Late-medieval Ireland was a contested space. Irish kings, their people and the settler English communities across the island clashed. Colonial power and Irish authority were in a constant state of tension, but they also mingled in a world of intermarriage and shared legal rights and customs.
Originally, any agreement made between an English ruler and an Irish king would have existed in multiple copies, with at least one copy for each of the two or more parties, which could be checked for accuracy if needed.
There were two main methods of ensuring accuracy – notarial instruments and indentures. A notarial instrument was drafted by a sworn notary public, and had his artistic design – the notarial mark – individual to him, and his personal testimony to say that it was genuine. The use of notaries may have been due to the influence of leading churchmen such as the archbishop of Armagh, primate of Ireland, in composing the agreements – notarial subscription lent additional legal force and spiritual sanction.
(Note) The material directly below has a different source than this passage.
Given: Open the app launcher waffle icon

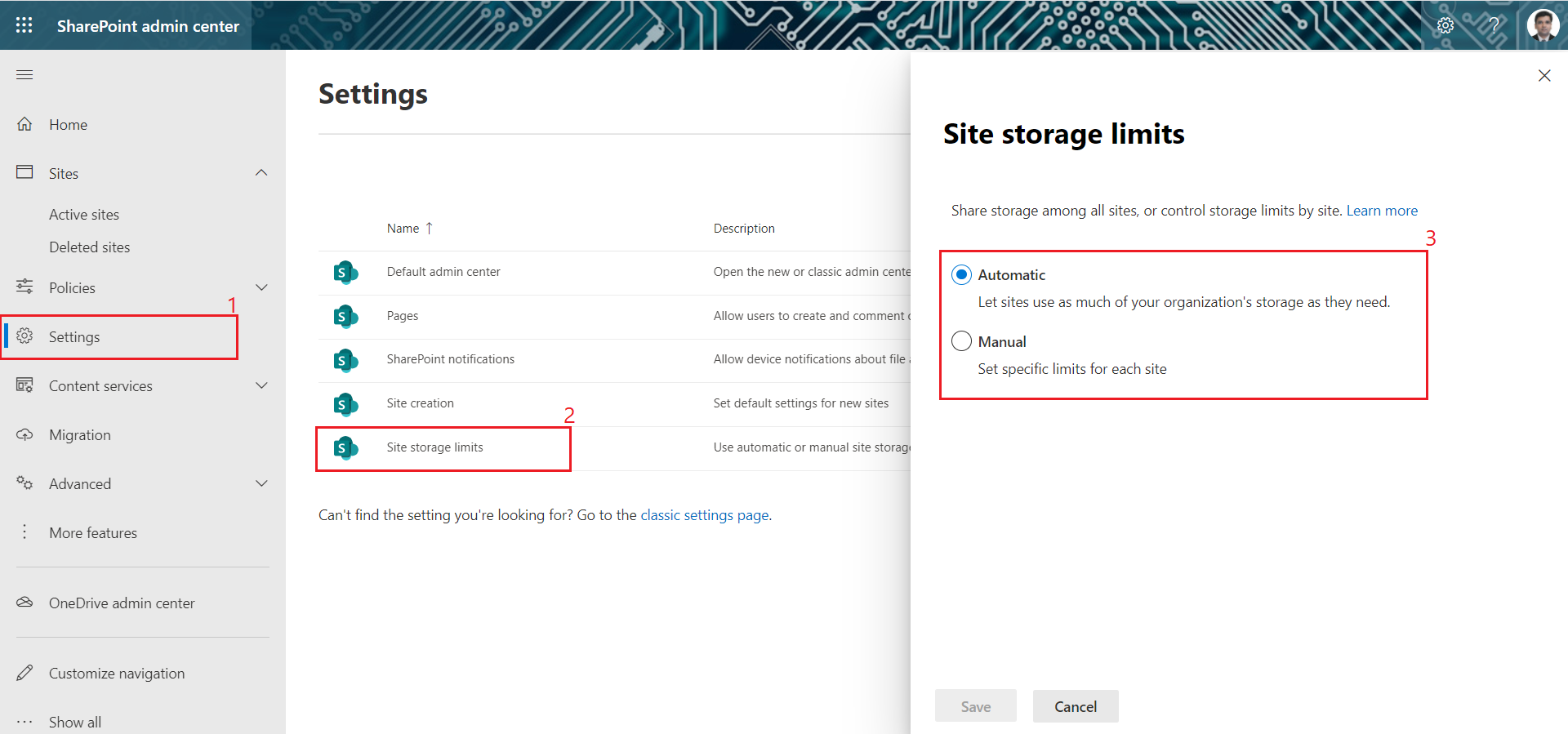Looking at the screenshot, I should [x=24, y=25].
An indenture was a large piece of parchment on which the text of the agreement was written twice, generally in Latin, sealed and then cut down the middle in a wavy or jagged, tooth-shaped line; if the validity of either party’s copy needed to be checked, the parts could be brought together, and if they matched both copies were legal.
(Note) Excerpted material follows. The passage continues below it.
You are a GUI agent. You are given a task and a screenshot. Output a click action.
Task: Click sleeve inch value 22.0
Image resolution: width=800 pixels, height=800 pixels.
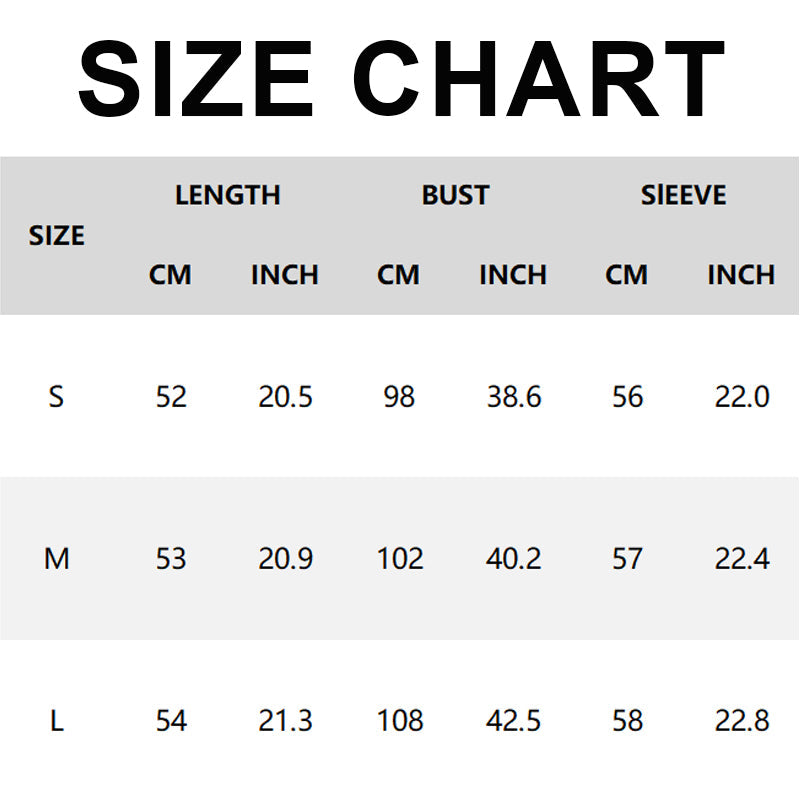(x=742, y=396)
Today, the text of the agreements between English rulers and Irish kings in the later middle ages can be found in a variety of sources, publications and archives, showing the continuing interest in these agreements through the centuries. At the core of the collection are the original parchment records now at The National Archives (UK), brought from Ireland and deposited with other diplomatic documents in the archives of the English king. The highest number of copies , which are essentially transcripts of the agreements and other correspondence, survive on the Memoranda Roll of the English Exchequer – the financial department of government at Westminster. Richard clearly wanted a full and permanent record. In the 1920s Edmund Curtis, Lecky Professor of History at Trinity College Dublin, published editions of some of these agreements with additional interpretation. His work prompted Myles V. Ronan to publish the text of an eighteenth-century copy of an indenture between the men of Thomond and Richard II from a privately-owned manuscript.
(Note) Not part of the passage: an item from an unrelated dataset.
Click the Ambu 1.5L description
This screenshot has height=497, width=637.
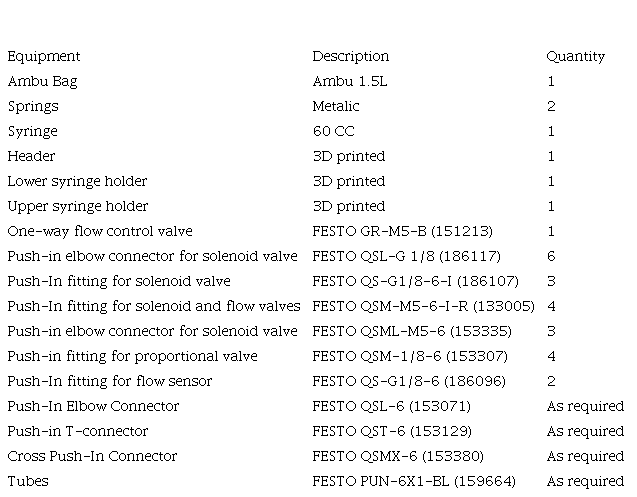(x=348, y=82)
There are several other surviving agreements: in the fifteenth century, for example, an agreement relating to Ulster was copied into the register of John Mey, archbishop of Armagh, now held at the Public Record Office of Northern Ireland. In the seventeenth century, the antiquarians Robert Cotton and George Carew either acquired originals or had copies made of further agreements, which are now in the British Library and Lambeth Palace Library respectively. In 1611, a court case in Dublin referenced copies of the 1395 agreements then in the records of the Irish exchequer in the Bermingham Tower, Dublin Castle, but which were then lost before 1867. This case nevertheless demonstrates both the survival of copies in Ireland outside the medieval period and the antiquarian knowledge of and interest in their existence – a testament to their continuing fascination and importance.
Thirteen of the original instruments of agreement from the reign of Richard II have survived in the archive of the royal secretariat, the chancery, at The National Archives (UK). Despite their importance for Anglo-Irish diplomacy,
hey have suffered damage through the centuries through poor care, making them difficult to read. The ink has faded and the parchment has often been torn. However, thanks to cutting-edge conservation science, the documents have been photographed using Multi-Spectral Imaging, which picks up details that are not visible ordinarily by using a range of visible and invisible light (infrared and ultra-violet). With assistance from partners at Hampton Court Palace we were also able to test hyper-spectral imaging, which maps a document across the full range of light wavelengths to produce, we think, astounding results. You can see an example of how multi-spectral imaging made an indenture readable below and read more here.
This work was funded by The National Archives’ (UK) Strategic Research Fund Project Contesting Space, Contested Records in 2022-23. Our thanks to TNA and Lambeth Palace Library for allowing the use of their images, and to Constantina Vlachou-Mogire and Moira Bertasa at Hampton Court Palace for the use of their hyper-spectral imaging camera.
The Virtual Treasury medieval team have gathered together translations of the disparate sources for these agreements under our own ‘born-digital’ repository for translations of medieval materials once stored in the Irish exchequer, MedEx. Here you can see the full listing of the agreements with their dates and a link to the translation in the Treasury. The code is formed by the year of the agreement and then the date order when there are more than one agreement from that year. Each MedEx 3 translation is then linked to the manuscript original in the relevant repository and most have images of the original available.
Where we have platformed the translations from the English memoranda roll of 1395 published in 1927 by Edmund Curtis in his Richard II in Ireland 1394-5. The Submission of the Irish Chiefs (Oxford: Clarendon Press), it is noted in the title. Curtis’s edition has been digitised on the Internet Archive, and by the National Library of Australia, and the texts are also available on Dr Margaret K. Smith’s Submission Strategies website. Because Curtis follows the order of the memoranda roll and we have followed the date order, to see the translations in the order he gives them, use the listing given under TNA E 159/171/Recorda/T.